Hundreds of students converged on a university campus in Hong Kong on Monday, launching a week-long boycott of classes in protest against Beijing's decision to rule out fully democratic elections in the former British colony.
Students from more than 20 universities and colleges streamed into the grounds of picturesque, bay-side Chinese University, where they were greeted by banners that said: "The boycott must happen.
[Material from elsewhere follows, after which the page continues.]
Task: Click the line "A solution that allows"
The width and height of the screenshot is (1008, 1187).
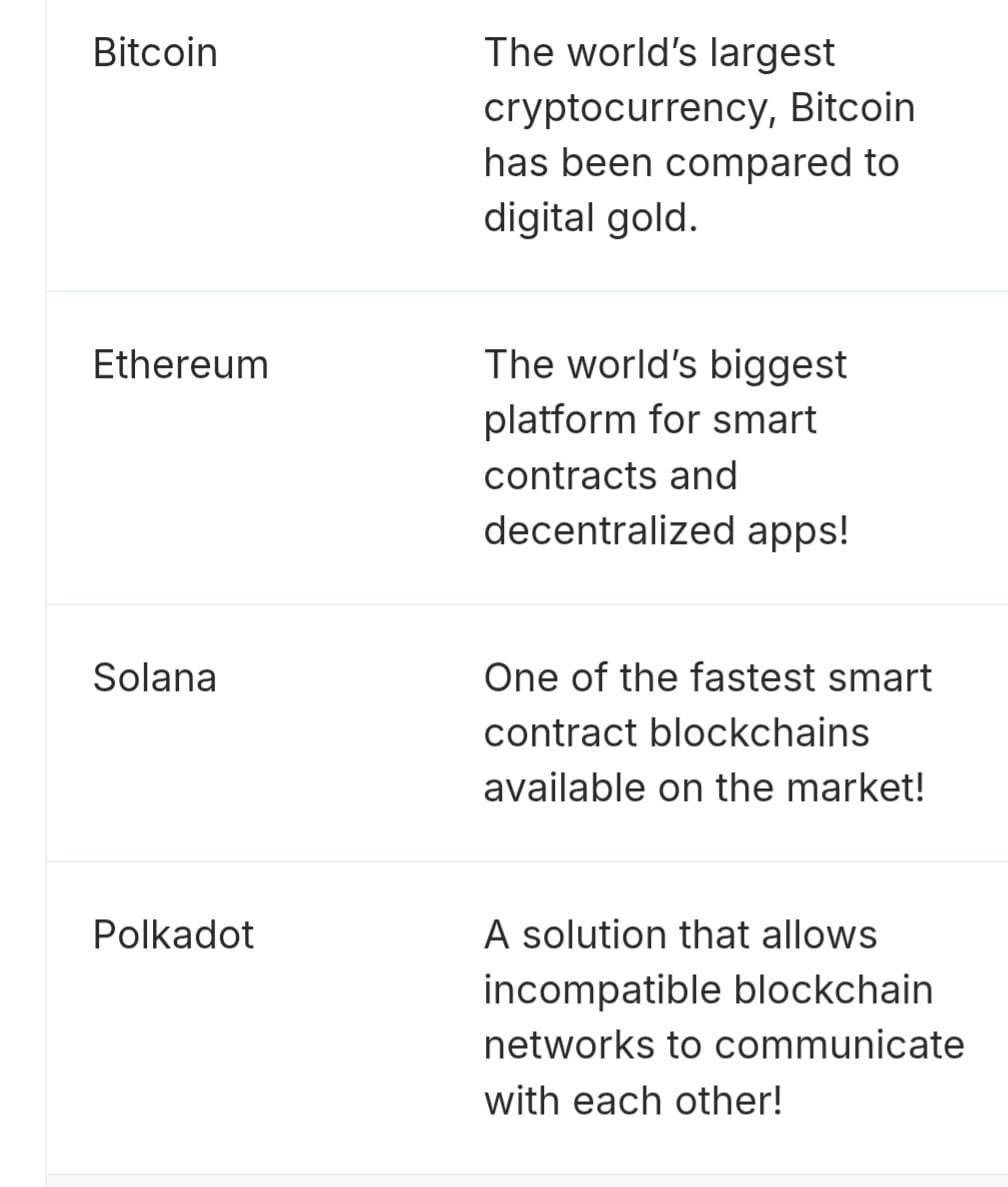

Disobey and grasp your destiny."
Some sat in a circle playing guitars in temperatures close to 30 degrees Celsius, while others folded leaflets urging students to boycott classes.
Hong Kong returned to Chinese rule in 1997 with a high degree of autonomy, but Beijing's rejection of the right to freely choose the city's next leader has prompted threats from activists to shut down the Central finance district as part of their pro-democracy campaign.
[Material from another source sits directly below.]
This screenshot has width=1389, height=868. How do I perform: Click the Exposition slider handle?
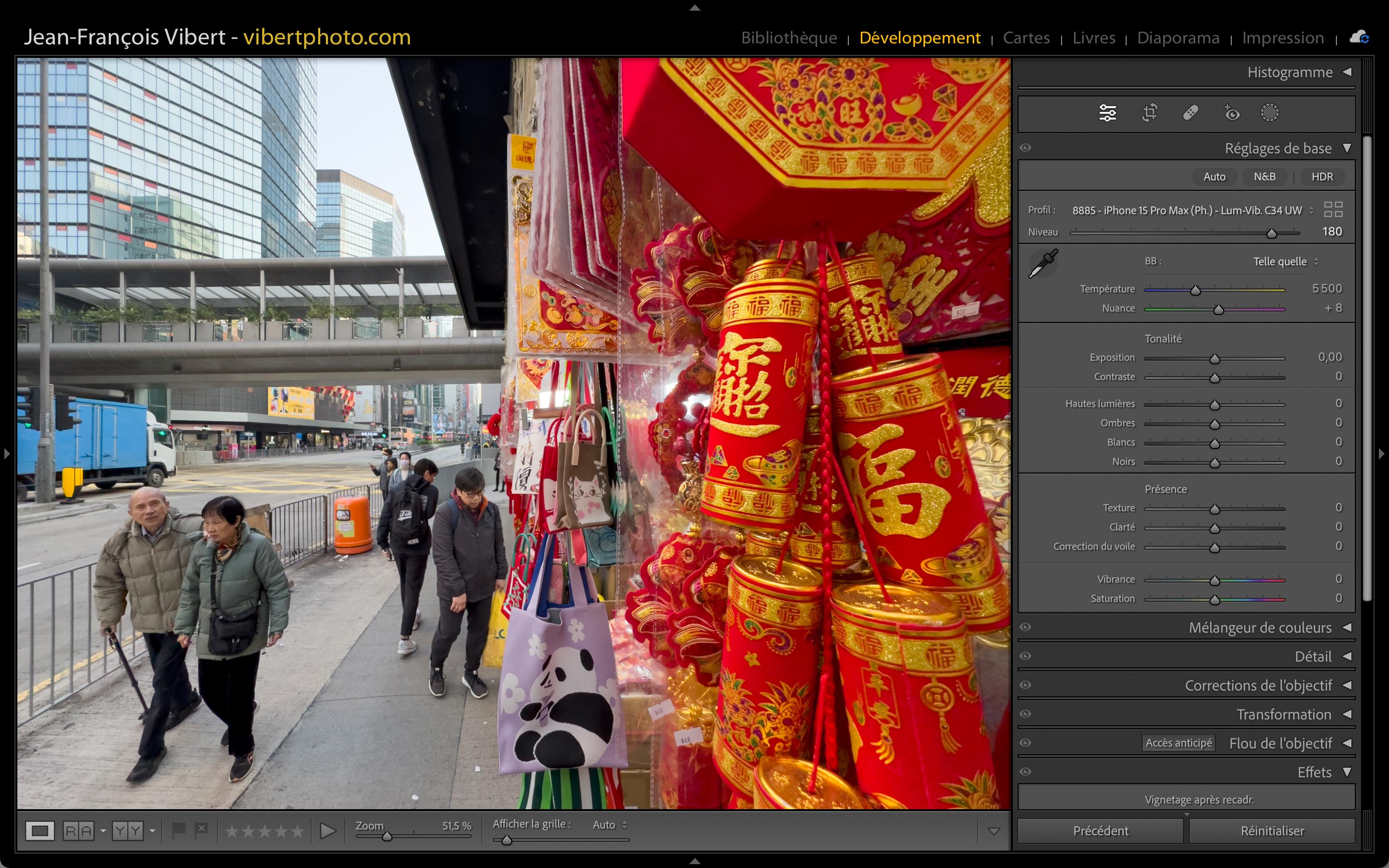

Many of the students were dressed in white and wearing yellow ribbons.
"I believe on August 31, when the National People's Congress made their decision, it crushed the dreams of some Hong Kong people who have been fighting hard for democracy for the past 30 years," said third-year student Hong Yuen, referring to Beijing's decision to rule out full democracy.
Leading academics in Hong Kong have voiced support for the boycott, with some offering to record lectures and post them online for students who miss school to watch later.
The boycott is being organised by groups such as the Hong Kong Federation of Students and Scholarism.
The class boycott coincides with a trip to Beijing by some of Hong Kong's most powerful business tycoons where they are expected to discuss Hong Kong politics with Chinese leader Xi Jinping.
A survey by the Chinese University showed more than a fifth of Hong Kong residents are considering leaving the city, spurred by concerns over its political future.
Hong Kong returned to Chinese rule with freedoms not enjoyed on the mainland under a policy of "one country, two systems". China is terrified those calls will spread to mainland cities, threatening the Communist Party's grip on power.